-------- RECORDED INFORMATION

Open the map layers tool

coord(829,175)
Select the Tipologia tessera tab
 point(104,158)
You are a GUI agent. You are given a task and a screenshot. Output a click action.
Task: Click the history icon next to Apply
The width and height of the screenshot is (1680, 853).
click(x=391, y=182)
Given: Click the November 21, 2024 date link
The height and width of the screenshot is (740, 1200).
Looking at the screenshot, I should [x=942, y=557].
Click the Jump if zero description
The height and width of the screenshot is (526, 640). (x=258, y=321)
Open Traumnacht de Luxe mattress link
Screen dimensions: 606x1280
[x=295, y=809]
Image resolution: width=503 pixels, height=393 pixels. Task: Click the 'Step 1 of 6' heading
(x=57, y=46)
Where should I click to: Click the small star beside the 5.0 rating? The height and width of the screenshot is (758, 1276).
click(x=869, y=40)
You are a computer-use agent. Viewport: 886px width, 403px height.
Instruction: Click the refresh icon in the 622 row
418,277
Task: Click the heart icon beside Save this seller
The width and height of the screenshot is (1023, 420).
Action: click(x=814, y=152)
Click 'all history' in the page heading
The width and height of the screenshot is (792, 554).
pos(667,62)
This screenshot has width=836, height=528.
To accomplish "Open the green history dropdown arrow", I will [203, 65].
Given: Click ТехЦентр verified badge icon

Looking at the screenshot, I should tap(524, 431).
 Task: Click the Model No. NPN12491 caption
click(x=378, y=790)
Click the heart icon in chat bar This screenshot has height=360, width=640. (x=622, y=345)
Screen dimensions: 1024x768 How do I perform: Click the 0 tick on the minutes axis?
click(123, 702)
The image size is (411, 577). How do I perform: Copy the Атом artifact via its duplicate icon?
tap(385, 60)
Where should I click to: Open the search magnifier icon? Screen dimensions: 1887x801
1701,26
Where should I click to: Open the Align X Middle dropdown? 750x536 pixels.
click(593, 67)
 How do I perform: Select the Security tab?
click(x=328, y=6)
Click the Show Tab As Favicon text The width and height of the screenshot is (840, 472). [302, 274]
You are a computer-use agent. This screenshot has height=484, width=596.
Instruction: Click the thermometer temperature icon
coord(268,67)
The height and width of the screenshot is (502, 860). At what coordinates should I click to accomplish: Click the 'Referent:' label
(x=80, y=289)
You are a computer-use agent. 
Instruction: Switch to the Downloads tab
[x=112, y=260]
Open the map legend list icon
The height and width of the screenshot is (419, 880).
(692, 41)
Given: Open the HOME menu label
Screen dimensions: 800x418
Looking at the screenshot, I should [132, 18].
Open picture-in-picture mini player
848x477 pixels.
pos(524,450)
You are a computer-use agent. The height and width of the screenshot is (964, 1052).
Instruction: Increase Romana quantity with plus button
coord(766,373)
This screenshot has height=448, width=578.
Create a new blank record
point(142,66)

----------------

■ TO DO
Only the lines above starting at the line that holds "Screen dimensions: 1024x768" and ending at the line that holds "You are a computer-use agent. This" are to be repeated, exactly and in full.

■ SOLUTION TO THE EXERCISE
Screen dimensions: 1024x768 How do I perform: Click the 0 tick on the minutes axis?
click(123, 702)
The image size is (411, 577). How do I perform: Copy the Атом artifact via its duplicate icon?
tap(385, 60)
Where should I click to: Open the search magnifier icon? Screen dimensions: 1887x801
1701,26
Where should I click to: Open the Align X Middle dropdown? 750x536 pixels.
click(593, 67)
 How do I perform: Select the Security tab?
click(x=328, y=6)
Click the Show Tab As Favicon text The width and height of the screenshot is (840, 472). [302, 274]
You are a computer-use agent. This screenshot has height=484, width=596.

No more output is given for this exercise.